[Stored data entries]
......
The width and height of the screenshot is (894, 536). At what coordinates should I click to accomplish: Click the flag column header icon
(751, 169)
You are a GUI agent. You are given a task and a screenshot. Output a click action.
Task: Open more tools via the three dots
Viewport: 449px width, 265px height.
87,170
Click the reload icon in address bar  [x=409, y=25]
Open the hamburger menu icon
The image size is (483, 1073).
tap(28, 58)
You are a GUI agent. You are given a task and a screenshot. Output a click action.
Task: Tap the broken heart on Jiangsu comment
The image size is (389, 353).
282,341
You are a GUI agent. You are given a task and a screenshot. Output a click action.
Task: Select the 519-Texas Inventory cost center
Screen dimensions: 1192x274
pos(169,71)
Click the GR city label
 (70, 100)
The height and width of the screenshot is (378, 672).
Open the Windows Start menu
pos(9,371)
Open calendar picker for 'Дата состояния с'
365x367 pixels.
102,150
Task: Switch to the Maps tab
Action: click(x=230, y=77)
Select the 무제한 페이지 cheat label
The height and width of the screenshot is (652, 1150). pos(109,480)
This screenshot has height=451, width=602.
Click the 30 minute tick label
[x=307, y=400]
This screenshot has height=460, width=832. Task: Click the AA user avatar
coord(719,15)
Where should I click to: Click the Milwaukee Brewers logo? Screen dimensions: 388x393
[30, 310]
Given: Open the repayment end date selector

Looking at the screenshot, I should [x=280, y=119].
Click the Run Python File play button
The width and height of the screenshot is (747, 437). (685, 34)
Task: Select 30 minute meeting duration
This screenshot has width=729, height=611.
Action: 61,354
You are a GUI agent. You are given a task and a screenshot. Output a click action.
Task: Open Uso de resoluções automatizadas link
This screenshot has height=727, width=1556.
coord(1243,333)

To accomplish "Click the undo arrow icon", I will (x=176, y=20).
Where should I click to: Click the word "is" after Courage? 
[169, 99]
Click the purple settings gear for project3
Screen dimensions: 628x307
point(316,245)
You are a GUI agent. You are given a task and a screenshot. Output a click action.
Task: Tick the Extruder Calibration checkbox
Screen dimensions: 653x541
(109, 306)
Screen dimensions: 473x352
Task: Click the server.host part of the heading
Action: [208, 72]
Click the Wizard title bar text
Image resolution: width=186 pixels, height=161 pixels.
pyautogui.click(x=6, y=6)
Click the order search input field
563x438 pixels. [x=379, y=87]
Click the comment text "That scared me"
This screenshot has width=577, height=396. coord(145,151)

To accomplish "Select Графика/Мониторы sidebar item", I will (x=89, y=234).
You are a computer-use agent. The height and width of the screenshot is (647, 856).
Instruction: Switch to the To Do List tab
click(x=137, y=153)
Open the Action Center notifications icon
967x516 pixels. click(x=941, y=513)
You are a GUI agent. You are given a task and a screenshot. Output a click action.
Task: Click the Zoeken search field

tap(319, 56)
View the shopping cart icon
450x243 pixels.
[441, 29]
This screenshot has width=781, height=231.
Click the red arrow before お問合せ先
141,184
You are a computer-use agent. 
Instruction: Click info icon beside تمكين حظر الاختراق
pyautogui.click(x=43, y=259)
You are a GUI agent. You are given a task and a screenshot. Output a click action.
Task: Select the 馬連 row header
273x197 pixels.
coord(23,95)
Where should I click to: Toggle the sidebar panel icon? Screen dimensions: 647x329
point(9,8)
......
• **WHAT IS NEEDED**: Report how many lines in the records hold the word "computer", giving the number and nothing else.

• **EXPECTED OUTPUT**: 2